Pictures are to be excluded. Please print only the lines from the one containing "This screenshot has width=971, height=547." through the end of the data, exactly as they appear.

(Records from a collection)
● ● ● ● ● ● ●
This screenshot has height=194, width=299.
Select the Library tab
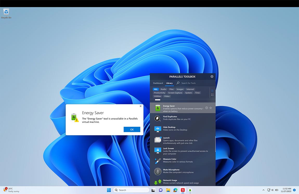coord(169,83)
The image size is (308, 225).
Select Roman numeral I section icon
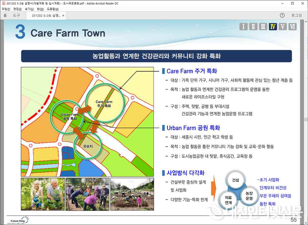tap(244, 27)
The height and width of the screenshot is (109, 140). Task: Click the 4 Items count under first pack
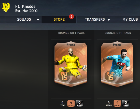tap(62, 103)
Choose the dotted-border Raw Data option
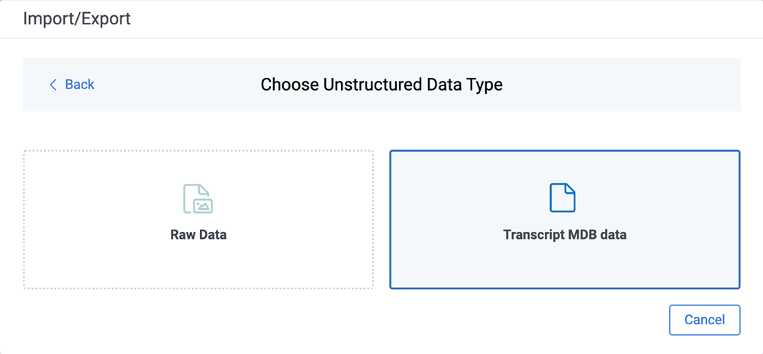The height and width of the screenshot is (354, 763). 198,219
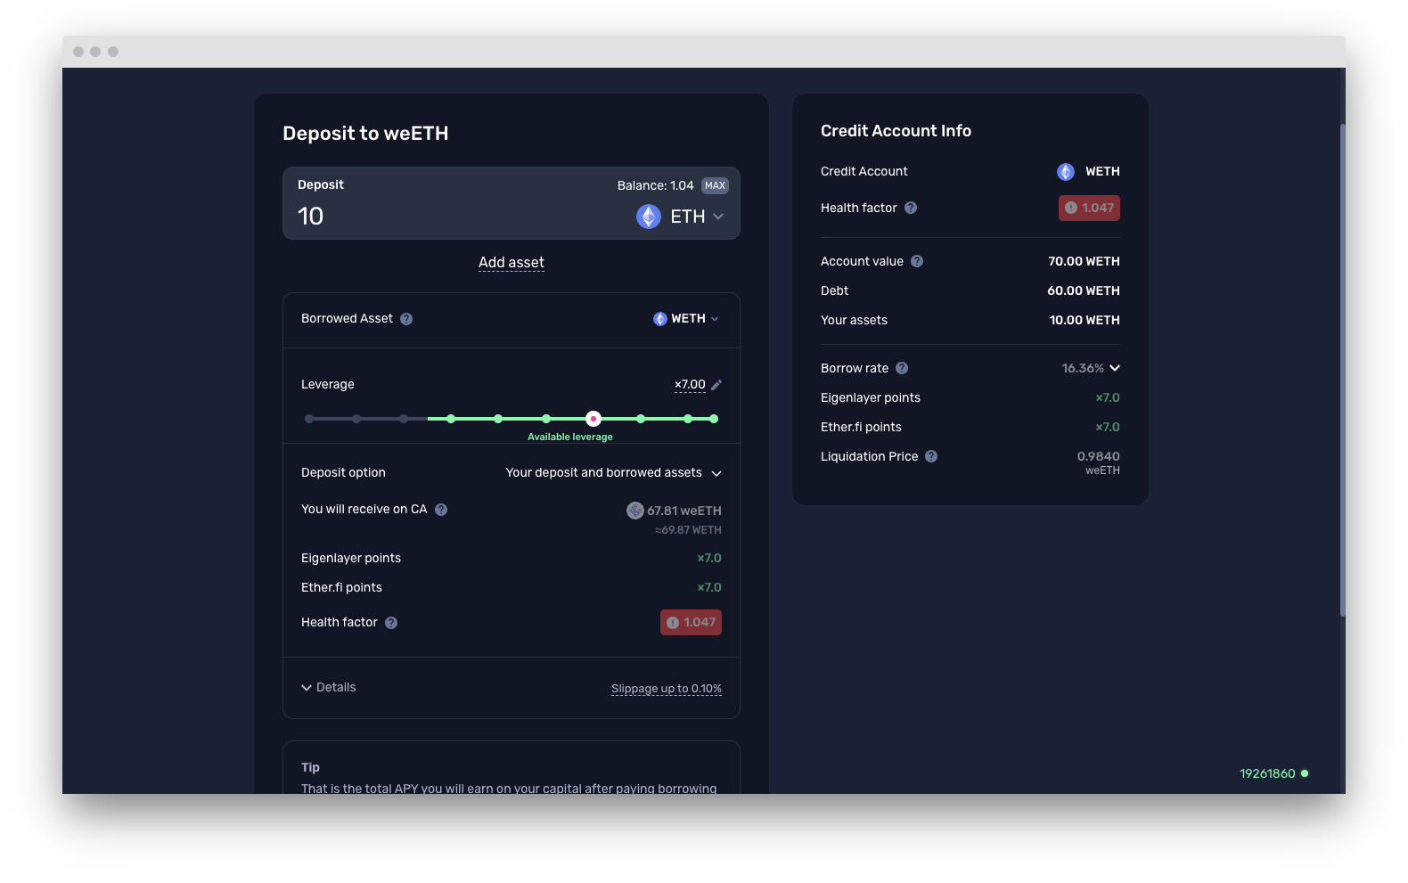Click help icon beside You will receive on CA
This screenshot has height=883, width=1408.
[x=441, y=510]
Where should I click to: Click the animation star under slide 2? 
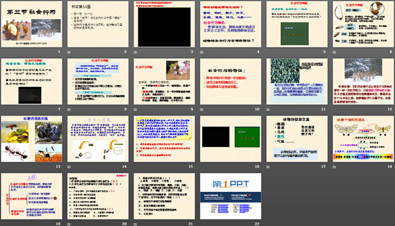[x=69, y=52]
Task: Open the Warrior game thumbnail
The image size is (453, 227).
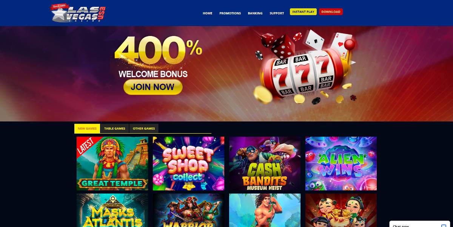Action: point(188,210)
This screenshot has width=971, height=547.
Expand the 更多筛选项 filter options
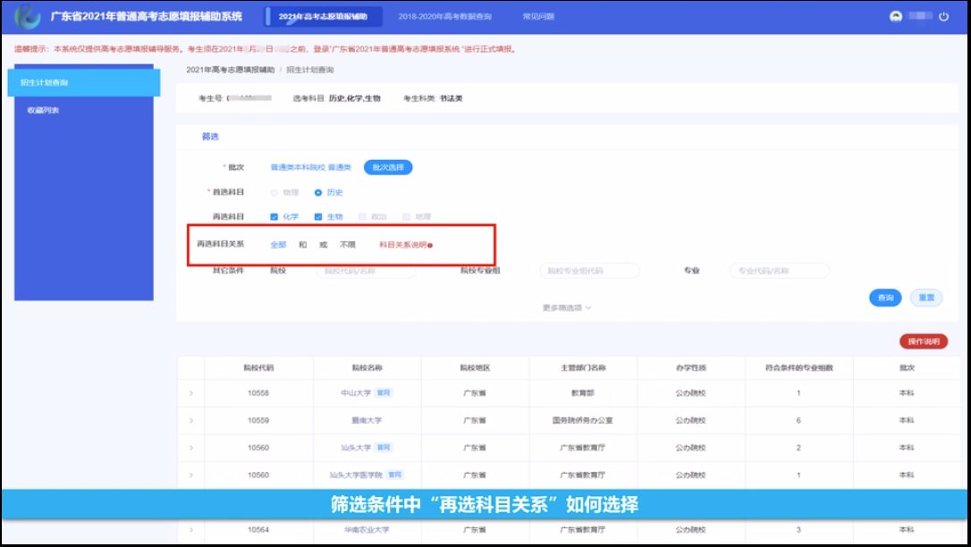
● ● ● ● ● ● ●
» Answer to this task:
This screenshot has width=971, height=547.
Expand the 更多筛选项 filter options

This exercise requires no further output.